Have you already done this optimization? Is it even valid?

#include <iostream>
#include <vector>
#include <algorithm>

#include <ctime>
#include <cassert>
#include <cstdio>
#include <Windows.h>

unsigned compares=0;

float eyex = 1.0f, eyey = 12.433f, eyez = -100.f;
struct SomeSortable {
SomeSortable() : x_(0.58f), y_(0.58f), z_(0.58f), d_((rand() % 1000)*1.f) {}

float distanceToEye() const
{
float dot = x_ * eyex
+ y_ * eyey
+ z_ * eyez;
return dot + d_;

}
bool operator<(SomeSortable const& rhs) const
{
++compares;
return distanceToEye() < rhs.distanceToEye();
}
bool operator>(SomeSortable const& rhs) const
{
return distanceToEye() > rhs.distanceToEye();
}

float x_, y_, z_, d_;
};

template<typename T>
bool is_sorted(T start, T end)
{
for(T itt = start; itt != end-1; ++itt)
{
if (*itt > *(itt+1))
return false;
}
return true;
}

struct Sorter
{
Sorter() {}
bool operator()(SomeSortable const& lhs, SomeSortable const& rhs) const
{
++compares;
return lhs.d_ < rhs.d_;
}

};

int main(int argc, char *argv[])
{
time_t t;
time(&t);
srand((unsigned int)t);

std::vector<SomeSortable> sort1;

const unsigned num_iterations = 100000;

DWORD start;
start = GetTickCount();
for (unsigned j = 0; j < num_iterations; ++j)
{
for (unsigned i = 0; i < 5; ++i)
{
sort1.push_back(SomeSortable());
}
std::sort(sort1.begin(), sort1.end());

bool sorted = is_sorted(sort1.begin(), sort1.end());
assert(sorted);
sort1.clear();
}
DWORD end;
end = GetTickCount();

std::cout << "std::sort number of comparisons " << compares/num_iterations << " duration " << end - start << std::endl;

compares = 0;
start = GetTickCount();
for (unsigned j = 0; j < num_iterations; ++j)
{
for (unsigned i = 0; i < 5; ++i)
{
sort1.push_back(SomeSortable());
}
std::stable_sort(sort1.begin(), sort1.end());

bool sorted = is_sorted(sort1.begin(), sort1.end());
assert(sorted);
sort1.clear();
}

end = GetTickCount();
std::cout << "std::stable_sort number of comparisons " << compares/num_iterations << " duration " << end - start << std::endl;

compares = 0;
start = GetTickCount();
for (unsigned j = 0; j < num_iterations; ++j)
{
for (unsigned i = 0; i < 5; ++i)
{
sort1.push_back(SomeSortable());
}
std::make_heap(sort1.begin(), sort1.end());
std::sort_heap(sort1.begin(), sort1.end());

bool sorted = is_sorted(sort1.begin(), sort1.end());
assert(sorted);
sort1.clear();
}

end = GetTickCount();
std::cout << "std::sort_heap number of comparisons " << compares/num_iterations << " duration " << end - start << std::endl;

compares = 0;
start = GetTickCount();
for (unsigned j = 0; j < num_iterations; ++j)
{
for (unsigned i = 0; i < 5; ++i)
{
sort1.push_back(SomeSortable());
}

std::sort(sort1.begin(), sort1.end(), Sorter());

bool sorted = is_sorted(sort1.begin(), sort1.end());
assert(sorted);
sort1.clear();
}

end = GetTickCount();
std::cout << "dot sort number of comparisons " << compares/num_iterations << " duration " << end - start << std::endl;

return 0;
}

0
102 Jun 17, 2007 at 08:57

@Mihail121

I’m doing a small research project where I use 5 parallel clipping planes, which need to be sorted.
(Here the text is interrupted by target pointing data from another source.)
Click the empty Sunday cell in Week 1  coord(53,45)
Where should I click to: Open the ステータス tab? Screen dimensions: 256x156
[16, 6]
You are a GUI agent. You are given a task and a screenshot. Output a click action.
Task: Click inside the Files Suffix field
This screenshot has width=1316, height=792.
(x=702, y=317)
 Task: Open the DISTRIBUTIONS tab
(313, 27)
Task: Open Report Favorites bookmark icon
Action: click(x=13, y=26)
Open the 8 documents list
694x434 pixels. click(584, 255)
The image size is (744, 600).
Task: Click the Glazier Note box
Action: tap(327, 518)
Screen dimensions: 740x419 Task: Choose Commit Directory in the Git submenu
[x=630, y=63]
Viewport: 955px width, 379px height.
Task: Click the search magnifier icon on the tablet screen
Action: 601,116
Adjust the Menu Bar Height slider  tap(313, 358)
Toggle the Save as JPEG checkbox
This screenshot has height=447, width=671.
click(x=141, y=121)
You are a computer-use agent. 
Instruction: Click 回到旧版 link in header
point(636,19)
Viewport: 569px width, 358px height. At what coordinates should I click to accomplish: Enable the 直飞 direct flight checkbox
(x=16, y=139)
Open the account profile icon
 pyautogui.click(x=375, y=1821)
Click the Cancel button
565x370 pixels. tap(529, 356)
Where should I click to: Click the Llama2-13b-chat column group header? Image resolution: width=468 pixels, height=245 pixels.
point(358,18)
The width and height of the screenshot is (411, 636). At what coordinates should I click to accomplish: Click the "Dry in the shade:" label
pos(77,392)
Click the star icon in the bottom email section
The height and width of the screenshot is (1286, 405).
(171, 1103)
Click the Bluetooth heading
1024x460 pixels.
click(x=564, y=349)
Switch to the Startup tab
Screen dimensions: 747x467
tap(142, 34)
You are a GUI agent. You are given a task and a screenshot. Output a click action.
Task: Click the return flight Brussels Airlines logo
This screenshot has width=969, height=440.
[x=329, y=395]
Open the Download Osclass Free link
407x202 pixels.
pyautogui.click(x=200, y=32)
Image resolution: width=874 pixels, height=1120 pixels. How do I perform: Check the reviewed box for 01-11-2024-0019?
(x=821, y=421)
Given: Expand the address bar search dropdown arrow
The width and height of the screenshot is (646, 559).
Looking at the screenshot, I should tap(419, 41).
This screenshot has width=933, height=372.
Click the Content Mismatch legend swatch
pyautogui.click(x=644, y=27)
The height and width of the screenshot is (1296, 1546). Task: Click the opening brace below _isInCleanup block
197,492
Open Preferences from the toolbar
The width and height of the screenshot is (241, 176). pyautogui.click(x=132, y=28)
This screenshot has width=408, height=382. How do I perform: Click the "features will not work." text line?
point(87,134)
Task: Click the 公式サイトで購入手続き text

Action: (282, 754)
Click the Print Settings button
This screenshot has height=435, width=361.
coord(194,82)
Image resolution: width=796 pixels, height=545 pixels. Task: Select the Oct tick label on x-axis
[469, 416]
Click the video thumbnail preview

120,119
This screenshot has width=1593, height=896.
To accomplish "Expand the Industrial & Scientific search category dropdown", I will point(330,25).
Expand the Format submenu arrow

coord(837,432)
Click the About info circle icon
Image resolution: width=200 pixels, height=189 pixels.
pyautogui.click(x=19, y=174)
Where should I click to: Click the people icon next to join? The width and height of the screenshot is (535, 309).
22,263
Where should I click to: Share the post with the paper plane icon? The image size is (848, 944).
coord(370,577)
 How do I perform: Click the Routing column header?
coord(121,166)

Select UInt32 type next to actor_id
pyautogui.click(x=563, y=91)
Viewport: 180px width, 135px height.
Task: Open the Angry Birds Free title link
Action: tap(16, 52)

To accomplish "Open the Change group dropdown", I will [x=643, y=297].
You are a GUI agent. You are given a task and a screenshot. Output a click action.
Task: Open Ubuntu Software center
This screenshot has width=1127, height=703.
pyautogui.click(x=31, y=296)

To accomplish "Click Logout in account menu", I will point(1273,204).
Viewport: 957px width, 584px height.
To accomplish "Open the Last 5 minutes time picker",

Could you give us a little hint at what you’re trying to do? It sounds interesting, but I can’t imagine anything where sorting 5 numbers is a performance bottleneck. And it’s even weirder that there’s no temporal/spacial coherence…

0
101 Jul 12, 2007 at 22:21

I bet you can’t avoid having to do 8 compares, given that you assume nothing.

0
101 Jul 13, 2007 at 01:06

The only way you can beat O(n log n) time with a sorting algorithm is if you can use the values themselves as an index and avoid the whole comparison-type sorting algorithms altogether. Eg. the radix sort.